→ **Your task**:
Please reproduce the entries below exactly from the line with "Click the Size input field in Duct Size" through their last line, leaving out any pictures.
===== Source data
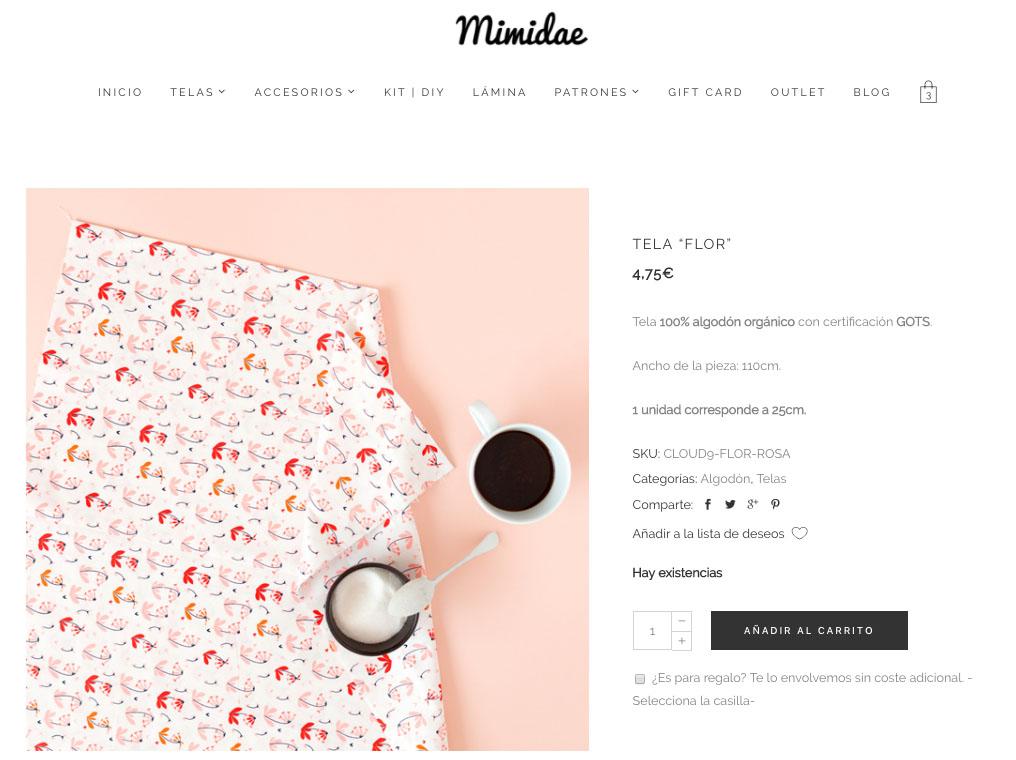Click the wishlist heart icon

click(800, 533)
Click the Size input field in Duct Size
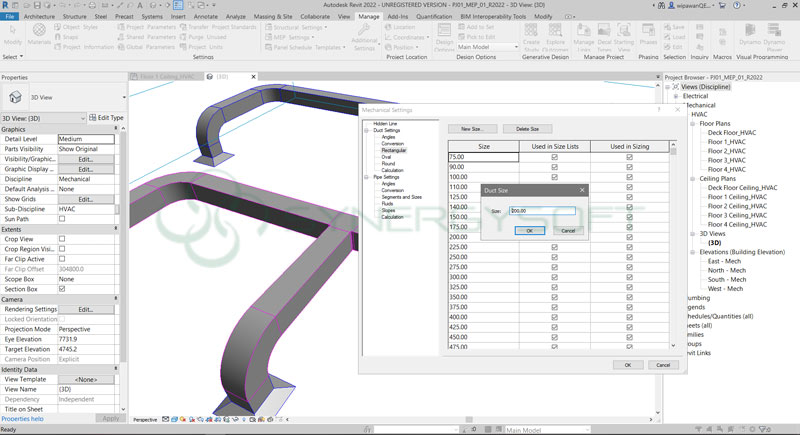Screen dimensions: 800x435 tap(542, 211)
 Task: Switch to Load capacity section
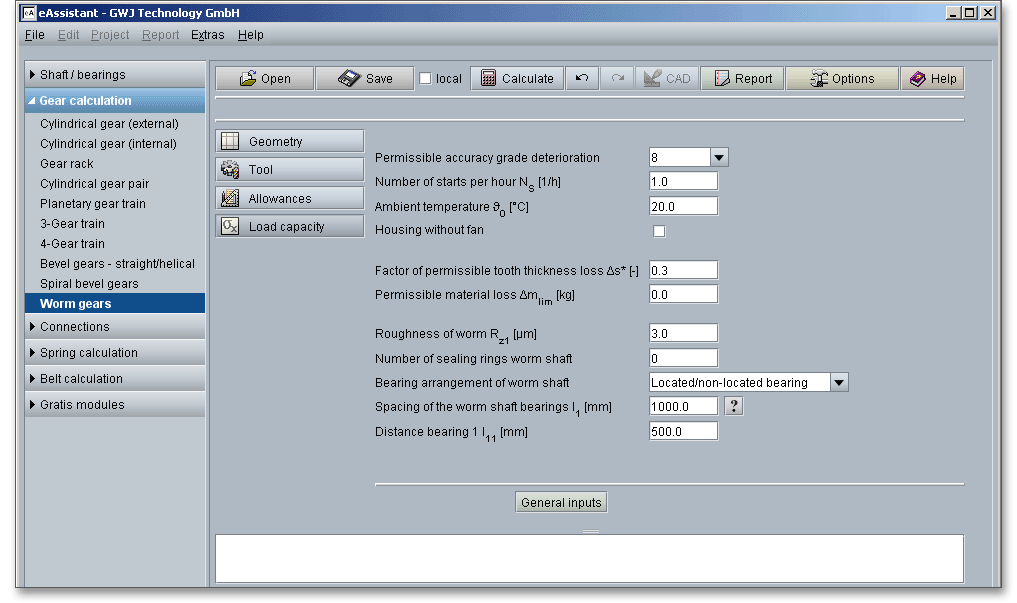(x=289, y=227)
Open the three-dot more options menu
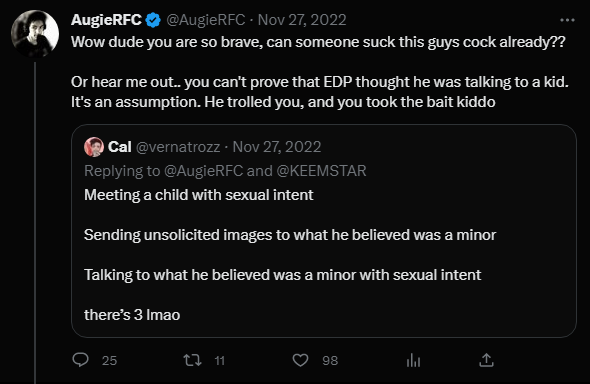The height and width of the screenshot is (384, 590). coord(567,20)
==========
→ **Reply to the exercise**:
Click the Size input field in Duct Size
Screen dimensions: 800x435 tap(542, 211)
 Task: Switch to Load capacity section
(x=289, y=227)
Open the three-dot more options menu
The height and width of the screenshot is (384, 590). coord(567,20)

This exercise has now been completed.